Nos anos finais de sua vida, o poeta, amante dos haicais japoneses, se tornou um habitué da Livraria do Chain — ao lado da Reitoria da UFPR, propriedade do “turco” Aramis Chain —, famosa por ter uma salinha secreta para que leitores sem dinheiro possam “dar uma lida” nos livros.

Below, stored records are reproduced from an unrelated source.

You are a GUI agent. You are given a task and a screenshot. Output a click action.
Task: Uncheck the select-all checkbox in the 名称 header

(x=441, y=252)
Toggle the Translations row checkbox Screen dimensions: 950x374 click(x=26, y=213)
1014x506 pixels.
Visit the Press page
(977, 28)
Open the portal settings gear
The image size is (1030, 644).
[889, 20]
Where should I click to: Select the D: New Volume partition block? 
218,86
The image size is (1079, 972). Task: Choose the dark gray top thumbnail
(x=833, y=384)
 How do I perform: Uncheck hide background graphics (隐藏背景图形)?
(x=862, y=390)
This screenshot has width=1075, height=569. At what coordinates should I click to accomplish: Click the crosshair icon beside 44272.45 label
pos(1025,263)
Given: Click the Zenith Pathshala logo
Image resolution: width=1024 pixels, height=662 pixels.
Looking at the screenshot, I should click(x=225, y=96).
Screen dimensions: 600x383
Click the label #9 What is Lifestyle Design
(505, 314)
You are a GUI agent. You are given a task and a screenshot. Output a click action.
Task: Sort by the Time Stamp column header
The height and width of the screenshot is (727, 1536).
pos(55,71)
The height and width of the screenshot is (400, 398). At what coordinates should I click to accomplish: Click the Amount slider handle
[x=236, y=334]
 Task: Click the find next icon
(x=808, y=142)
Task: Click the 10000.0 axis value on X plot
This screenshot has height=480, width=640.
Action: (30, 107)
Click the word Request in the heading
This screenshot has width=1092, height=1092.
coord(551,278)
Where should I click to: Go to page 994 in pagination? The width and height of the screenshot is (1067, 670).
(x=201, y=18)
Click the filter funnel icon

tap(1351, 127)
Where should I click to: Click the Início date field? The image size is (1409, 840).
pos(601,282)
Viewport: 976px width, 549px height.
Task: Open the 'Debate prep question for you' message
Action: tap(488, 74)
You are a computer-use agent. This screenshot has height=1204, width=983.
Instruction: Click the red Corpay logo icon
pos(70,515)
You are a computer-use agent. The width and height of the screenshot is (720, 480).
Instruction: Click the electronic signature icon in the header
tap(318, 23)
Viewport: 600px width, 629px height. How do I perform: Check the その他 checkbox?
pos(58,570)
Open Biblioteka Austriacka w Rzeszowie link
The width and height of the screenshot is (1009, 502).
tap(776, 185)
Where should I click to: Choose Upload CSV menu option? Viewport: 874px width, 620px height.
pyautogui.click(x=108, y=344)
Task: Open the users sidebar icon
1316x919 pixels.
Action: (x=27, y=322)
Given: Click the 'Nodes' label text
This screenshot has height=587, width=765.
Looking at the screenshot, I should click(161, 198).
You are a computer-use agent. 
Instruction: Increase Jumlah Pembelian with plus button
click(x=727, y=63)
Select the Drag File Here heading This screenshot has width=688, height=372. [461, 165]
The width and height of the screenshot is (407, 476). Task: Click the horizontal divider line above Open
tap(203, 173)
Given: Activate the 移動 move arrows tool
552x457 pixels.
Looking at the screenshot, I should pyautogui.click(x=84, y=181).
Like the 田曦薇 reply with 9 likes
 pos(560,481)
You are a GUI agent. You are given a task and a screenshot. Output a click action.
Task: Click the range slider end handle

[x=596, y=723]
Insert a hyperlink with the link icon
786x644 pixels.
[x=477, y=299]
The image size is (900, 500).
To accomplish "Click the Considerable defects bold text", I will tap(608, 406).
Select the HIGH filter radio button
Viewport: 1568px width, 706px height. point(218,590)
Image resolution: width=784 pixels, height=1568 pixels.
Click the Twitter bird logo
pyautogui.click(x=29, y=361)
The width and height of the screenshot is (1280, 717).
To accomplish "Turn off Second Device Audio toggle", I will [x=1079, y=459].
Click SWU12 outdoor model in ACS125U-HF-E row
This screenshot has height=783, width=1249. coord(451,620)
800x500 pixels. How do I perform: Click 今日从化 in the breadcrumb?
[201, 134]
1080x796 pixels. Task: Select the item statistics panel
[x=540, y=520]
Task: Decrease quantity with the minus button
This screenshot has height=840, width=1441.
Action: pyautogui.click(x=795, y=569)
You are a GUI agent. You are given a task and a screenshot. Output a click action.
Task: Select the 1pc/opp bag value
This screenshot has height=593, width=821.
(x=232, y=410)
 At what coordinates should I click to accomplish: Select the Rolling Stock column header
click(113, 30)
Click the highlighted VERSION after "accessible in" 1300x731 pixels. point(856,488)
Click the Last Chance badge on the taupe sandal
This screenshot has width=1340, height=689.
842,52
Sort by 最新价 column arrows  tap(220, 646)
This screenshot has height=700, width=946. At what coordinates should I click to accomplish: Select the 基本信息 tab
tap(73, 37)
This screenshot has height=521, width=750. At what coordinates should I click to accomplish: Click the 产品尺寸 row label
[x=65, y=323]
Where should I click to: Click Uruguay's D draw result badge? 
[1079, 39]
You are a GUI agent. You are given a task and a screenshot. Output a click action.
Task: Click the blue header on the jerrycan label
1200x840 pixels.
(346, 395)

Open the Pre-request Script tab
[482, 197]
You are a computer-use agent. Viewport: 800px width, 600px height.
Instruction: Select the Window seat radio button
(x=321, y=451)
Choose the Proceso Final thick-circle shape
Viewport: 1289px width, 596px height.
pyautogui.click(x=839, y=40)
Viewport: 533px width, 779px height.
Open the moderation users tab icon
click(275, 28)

Na época, separado de Alice, morando no Hotel Elo, apenas alguns passos o separavam de estantes abarrotadas e conversas animadas com o dono da livraria, conhecido por seu relacionamento próximo com os clientes. Chain, que trabalha com livros há cinquenta anos, lembra que política era sempre um tópico especial na “pauta” das conversas com o poeta. “Discutíamos muito a questão das ideologias. Foi conversando com ele a respeito de filosofia e Descartes que eu fui compreender realmente Catatau [primeiro livro de Leminski, lançado em 1975]. Mas o mais importante dessas conversas é que elas me apresentaram o Leminski ser humano. Enxerguei o grande homem por trás daquela poesia visionária”, afirma.

Leminski está sepultado no Cemitério do Água Verde, um dos bairros onde morou. Para evitar a peregrinação de bêbados e poetas, não se sabe ao certo qual é seu túmulo. Nem é preciso. Como se sabe, o Polaco continua por aí.